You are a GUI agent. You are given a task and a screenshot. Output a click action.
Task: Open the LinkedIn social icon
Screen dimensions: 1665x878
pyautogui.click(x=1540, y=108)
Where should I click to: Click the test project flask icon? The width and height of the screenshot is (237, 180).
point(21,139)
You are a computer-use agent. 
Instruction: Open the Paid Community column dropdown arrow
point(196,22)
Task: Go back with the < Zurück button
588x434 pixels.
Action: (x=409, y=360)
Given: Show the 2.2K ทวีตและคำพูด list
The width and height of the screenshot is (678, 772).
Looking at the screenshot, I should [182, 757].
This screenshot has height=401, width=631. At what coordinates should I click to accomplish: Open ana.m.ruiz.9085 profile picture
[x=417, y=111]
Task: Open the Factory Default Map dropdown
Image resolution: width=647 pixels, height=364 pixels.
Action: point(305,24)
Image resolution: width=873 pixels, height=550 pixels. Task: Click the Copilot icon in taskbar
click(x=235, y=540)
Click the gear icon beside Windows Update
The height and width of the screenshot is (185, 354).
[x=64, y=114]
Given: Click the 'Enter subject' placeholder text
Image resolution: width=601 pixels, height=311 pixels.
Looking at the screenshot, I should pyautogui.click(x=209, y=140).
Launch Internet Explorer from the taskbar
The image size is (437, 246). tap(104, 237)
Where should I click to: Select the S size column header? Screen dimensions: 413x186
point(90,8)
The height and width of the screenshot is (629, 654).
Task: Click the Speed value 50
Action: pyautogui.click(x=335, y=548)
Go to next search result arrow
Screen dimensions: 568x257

----

Task directions: Repeat back the listing above exactly, including every line.

Solution to the exercise:
You are a GUI agent. You are given a task and a screenshot. Output a click action.
Task: Open the LinkedIn social icon
Screen dimensions: 1665x878
pyautogui.click(x=1540, y=108)
Where should I click to: Click the test project flask icon? The width and height of the screenshot is (237, 180).
point(21,139)
You are a computer-use agent. 
Instruction: Open the Paid Community column dropdown arrow
point(196,22)
Task: Go back with the < Zurück button
588x434 pixels.
Action: (x=409, y=360)
Given: Show the 2.2K ทวีตและคำพูด list
The width and height of the screenshot is (678, 772).
Looking at the screenshot, I should [182, 757].
This screenshot has height=401, width=631. At what coordinates should I click to accomplish: Open ana.m.ruiz.9085 profile picture
[x=417, y=111]
Task: Open the Factory Default Map dropdown
Image resolution: width=647 pixels, height=364 pixels.
Action: point(305,24)
Image resolution: width=873 pixels, height=550 pixels. Task: Click the Copilot icon in taskbar
click(x=235, y=540)
Click the gear icon beside Windows Update
The height and width of the screenshot is (185, 354).
[x=64, y=114]
Given: Click the 'Enter subject' placeholder text
Image resolution: width=601 pixels, height=311 pixels.
Looking at the screenshot, I should pyautogui.click(x=209, y=140).
Launch Internet Explorer from the taskbar
The image size is (437, 246). tap(104, 237)
Where should I click to: Select the S size column header? Screen dimensions: 413x186
point(90,8)
The height and width of the screenshot is (629, 654).
Task: Click the Speed value 50
Action: pyautogui.click(x=335, y=548)
Go to next search result arrow
Screen dimensions: 568x257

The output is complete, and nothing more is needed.